%%

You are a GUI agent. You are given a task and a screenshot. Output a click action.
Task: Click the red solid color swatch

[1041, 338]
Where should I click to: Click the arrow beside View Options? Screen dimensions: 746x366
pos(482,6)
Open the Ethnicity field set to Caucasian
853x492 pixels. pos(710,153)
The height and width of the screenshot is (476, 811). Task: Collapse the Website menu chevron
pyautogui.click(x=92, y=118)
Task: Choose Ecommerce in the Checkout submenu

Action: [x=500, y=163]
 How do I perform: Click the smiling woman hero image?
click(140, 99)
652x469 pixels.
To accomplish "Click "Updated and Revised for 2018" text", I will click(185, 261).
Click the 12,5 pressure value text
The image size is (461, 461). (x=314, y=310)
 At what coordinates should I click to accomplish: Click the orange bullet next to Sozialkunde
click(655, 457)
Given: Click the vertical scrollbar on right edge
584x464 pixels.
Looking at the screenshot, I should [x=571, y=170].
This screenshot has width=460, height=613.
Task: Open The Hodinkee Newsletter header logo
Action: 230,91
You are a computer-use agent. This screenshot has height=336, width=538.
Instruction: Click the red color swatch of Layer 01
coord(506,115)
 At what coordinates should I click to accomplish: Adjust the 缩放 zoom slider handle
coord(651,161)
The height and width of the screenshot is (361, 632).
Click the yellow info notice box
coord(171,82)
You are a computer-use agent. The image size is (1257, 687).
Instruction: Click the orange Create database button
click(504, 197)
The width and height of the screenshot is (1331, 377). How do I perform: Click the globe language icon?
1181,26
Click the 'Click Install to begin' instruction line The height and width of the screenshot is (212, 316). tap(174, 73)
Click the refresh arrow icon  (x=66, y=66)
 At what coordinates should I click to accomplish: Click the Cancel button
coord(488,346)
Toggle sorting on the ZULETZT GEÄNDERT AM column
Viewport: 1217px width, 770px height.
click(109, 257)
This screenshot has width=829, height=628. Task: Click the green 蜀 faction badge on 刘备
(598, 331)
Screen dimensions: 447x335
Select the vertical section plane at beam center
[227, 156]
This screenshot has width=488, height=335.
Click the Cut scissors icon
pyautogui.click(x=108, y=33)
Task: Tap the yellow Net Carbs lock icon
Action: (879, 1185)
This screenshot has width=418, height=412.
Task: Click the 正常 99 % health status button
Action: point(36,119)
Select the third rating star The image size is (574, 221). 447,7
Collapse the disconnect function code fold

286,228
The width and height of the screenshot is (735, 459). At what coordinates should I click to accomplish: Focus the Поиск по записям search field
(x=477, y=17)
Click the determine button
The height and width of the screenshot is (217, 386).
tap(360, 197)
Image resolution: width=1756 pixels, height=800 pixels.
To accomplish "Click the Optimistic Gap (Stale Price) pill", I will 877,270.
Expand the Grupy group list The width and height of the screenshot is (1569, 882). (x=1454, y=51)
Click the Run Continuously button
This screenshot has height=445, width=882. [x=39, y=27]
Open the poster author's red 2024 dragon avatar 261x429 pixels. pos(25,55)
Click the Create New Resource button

%%

### TRY IT
Return all lines of the material above in which "computer" occurs.

### WRITTEN REPLY
You are a computer-use agent. This screenshot has height=336, width=538.
You are a computer-use agent. The image size is (1257, 687).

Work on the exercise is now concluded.